2 thoughts on “You don’t know what you’ve got ’til it’s gone

  1. zundel Post author

    Also:

    What a car is good for

    The car is also a great economic stimulator. It really does make the world turn, from the hundreds we spend on auto repairs to the fitness club membership we are obligated to buy because we have gained 20 pounds from sitting on our asses while driving an hour and a half every day back and forth to work. Gas money funds far more than the weekend partying of the corner store gas station attendant. It buys politicians, bankrolls foreign despots and funds wars – always a profitable endeavor for someone.

    Even therapists see financial benefit directly related to the car and its use. The car screws with our heads. It encourages vanity, but shames us mercilessly. Like it or not, it serves as a calling card, an Avatar, and a symbol of the driver inside. Our image to other drivers on the road is wrapped up in the size of our ride, the shininess of our grille, the eternal youthfulness of the latest, sexiest model. Forcing us to keep up appearances, the car inspires us to embrace peer pressure, compete for attention and try to impress upon the world how awesome we are, all while wearing mustard-stained sweats and a sweaty baseball cap behind its tinted windows.

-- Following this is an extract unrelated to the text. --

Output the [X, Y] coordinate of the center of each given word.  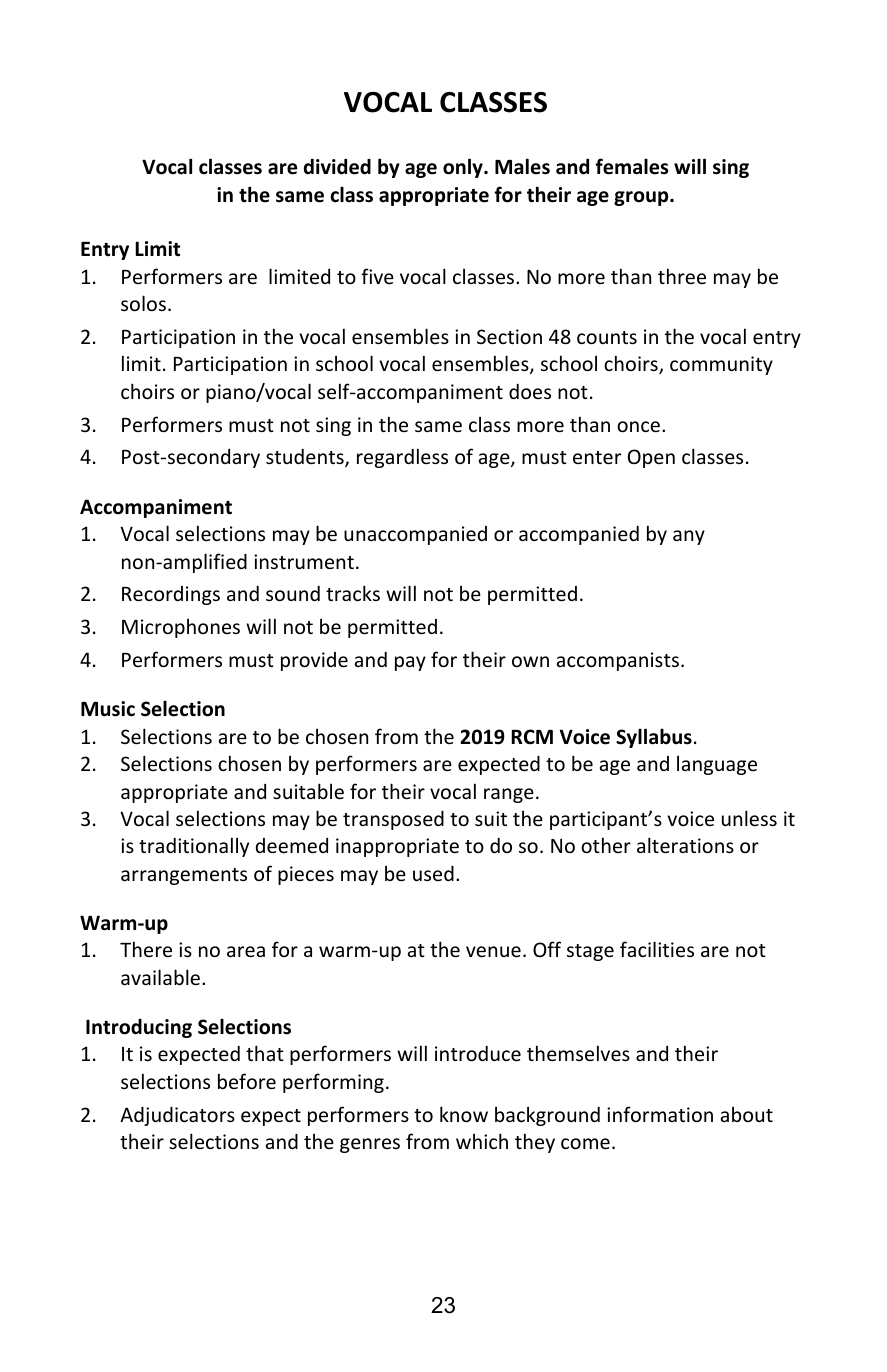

    The car makes us independent — so independent that we can drive 45 minutes to work in a neighboring city every day for a month without knowing a single thing about the place.

    The car pumps us up with bravado, then turns around and humiliates us as we sit in mile-long traffic jams, making us feel like insignificant sheep, following the car-commuting herd. Powerless behind the steering wheel, we endure boredom, anxiety, unpredictability and impatience on the inescapable auto-Alcatraz of the freeway during rush hour. Solitary and frustrated in a sweltering, fume-emitting metal box, who wouldn’t need a little therapeutic venting? It blows away our calm. It eats away at our pride. The car is a malicious trickster, wooing us with its allure of promised studliness and then slapping our widening cellulite thighs in cruel mockery.

    Reply
  2. zundel Post author

    How I went over to the dark side

    Like the big-city stereotype of cut-throat competition, today’s business model assumes that employees will do whatever it takes to earn more money, build more prestige and climb higher on the professional ladder. They assume we live the accompanying middle-class, suburban, auto-centric lifestyle. But I don’t like to drive, let alone cut throats and climb ladders.

    I value my time and how I spend it, maybe even more than my money.